Не буду лукавить, говоря, что не имею понятия – зачем с этим мусором, который я принимал за стихи, возились в городской литературной студии «Родники» поэты Николай Батюк и Виктор Жаданов. Несомненно, что в городе Мыски, расположенным между Новокузнецком и прославившимся шахтерскими забастовками Междуреченском, эти поэты и поныне помнятся как подвижники и неординарные личности. Но за пределами города и Кемеровской области о них, разумеется, мало что известно – удел так называемых «местных поэтов», на самом деле коих по России тысячи. Но не совру, что не каждый из них, отчетливо понимая собственную обреченность на невостребованность, ведя жизнь взрослого человека, в первую очередь вынужденного заботится о семье, будет тратить время на выпёстывание сомнительных «литературных дарований». Как позже мне самостоятельно пришлось в этом убедится – львиная доля этого времени уходит впустую. Чуть позже поясняли порой в областном литобъединении «Притомье», которым руководил Сергей Донбай, что в моём наивном рифмоплётстве некоторых подкупала, прежде всего, искренность, естественность, отсутствие игры в поэта, а иногда хвалили за свежесть и необычность образов. Считаю, что это было огромным и неоправданным с моей стороны авансом. Потому что поэтом я себе считал только в пору наглой юности, а после смирился с мыслью, что имеются целые созвездия прекрасных поэтов, до которых мне никогда не дотянуться. Вернее, надо всерьёз заниматься только этим, посвящая себя полностью, иначе никак. Но по тем же причинам, что и у моих первых учителей, выбор был в пользу собственного выживания и семьи своей тоже. Тем паче я всё время работал прозу, а стихи так и остались неким побочным продуктом, образовывающимся время от времени, а не целенаправленно.

И всё же, продумывая структуру этой книги, решил отказаться от всевозможных сортировок на раннее и дальнейшие всполохи сочинительства в столбик. Подобно тому, как всё это время чередовались времена года, невозможно чётко сказать: вот этой осенью писал только лирику, а в том году сплошные пародии. Восторг и разочарование, радость и горе, смех и боль всегда рядом, рука об руку, и в этом видится какое-то мудрое равновесие жизни. Готовя эту книгу, стараясь сбалансировать тексты тематическими блоками, тем не менее разместил стихи вперемешку. Потому что тот юноша всё же порой выдавал нечто любопытное мне сейчас, а я – современный и вполне себе умудренный – до сих пор могу дать осечку. Потому процентов восемьдесят стихов, написанных тогда либо сейчас, никто не увидит – это стихи-упражнения, не отставившие следа ни в памяти, ни в черновиках. И даже из тех, что остались и были хранимы, в эту книгу вошли единично под моим мысленным грифом «публикуются впервые». И так же равным образом стоят со стихами, которые выдержали с десяток публикаций. Хотя всё это, на мой взгляд, просто выдаю за поэзию, а к ней имеет отношение только тем боком, что выжило вместе со мной, порой помогая шагать по своему пути дальше. Единственное, чем я руководствовался при написании похожего на стихи текста: чтобы он, с одной стороны, не был бы оторван от парадигм, а с другой – не был бы похож на подобное на эту же тему, не становился занудным, заунывным, то есть обретал бы индивидуальность. Вот что-что, а сразу уяснил – любой отдельный стишочек даже у одного автора не должен напоминать содержимое патронташа, каждый потенциально может рассматриваться как самостоятельное произведение искусства.

....................

Назовите всех людей, которые упомянуты во фрагменте текста выше по имени и фамилии.

- _Фрагмент данных_
....................

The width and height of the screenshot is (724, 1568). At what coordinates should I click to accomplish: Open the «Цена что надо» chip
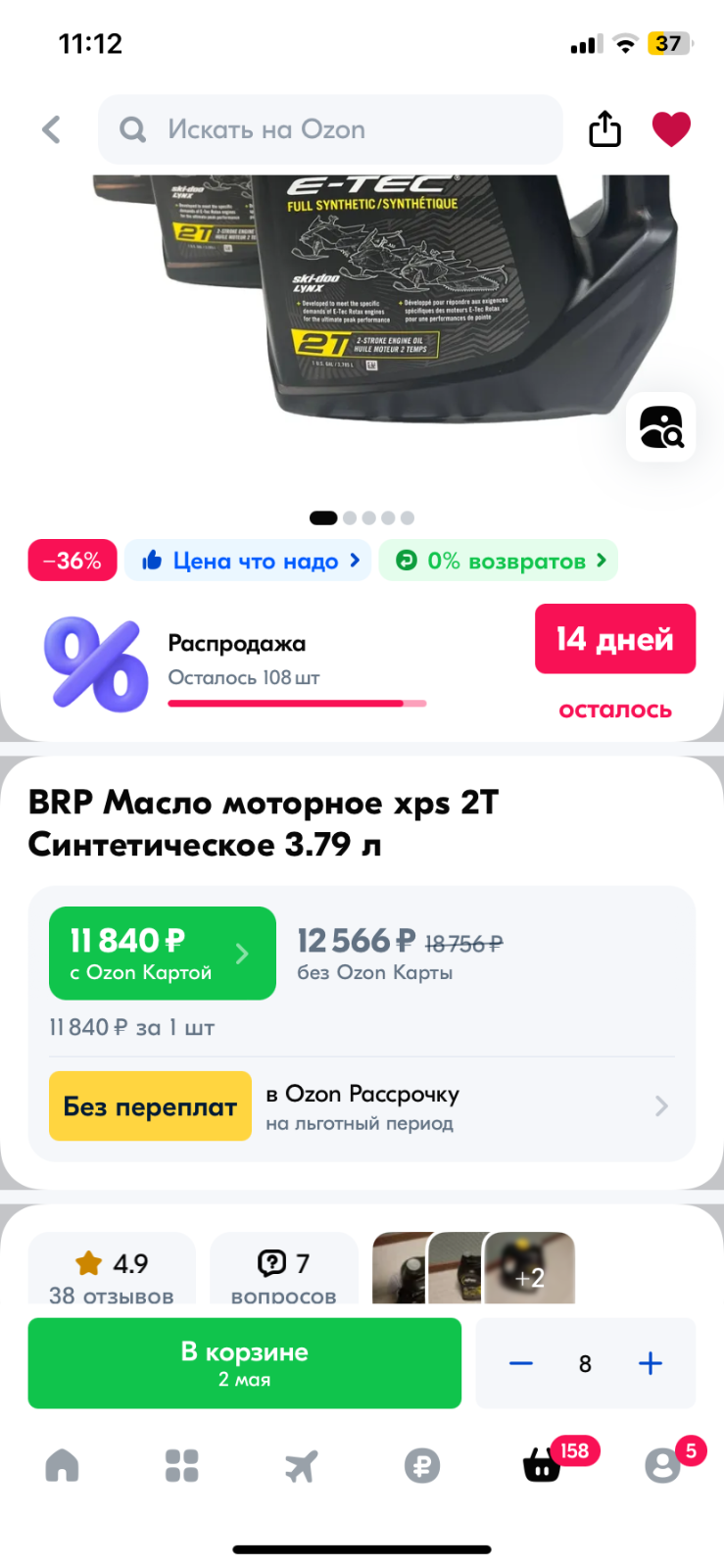click(248, 561)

....................

- _Ответ_
Николай Батюк, Виктор Жаданов, Сергей Донбай.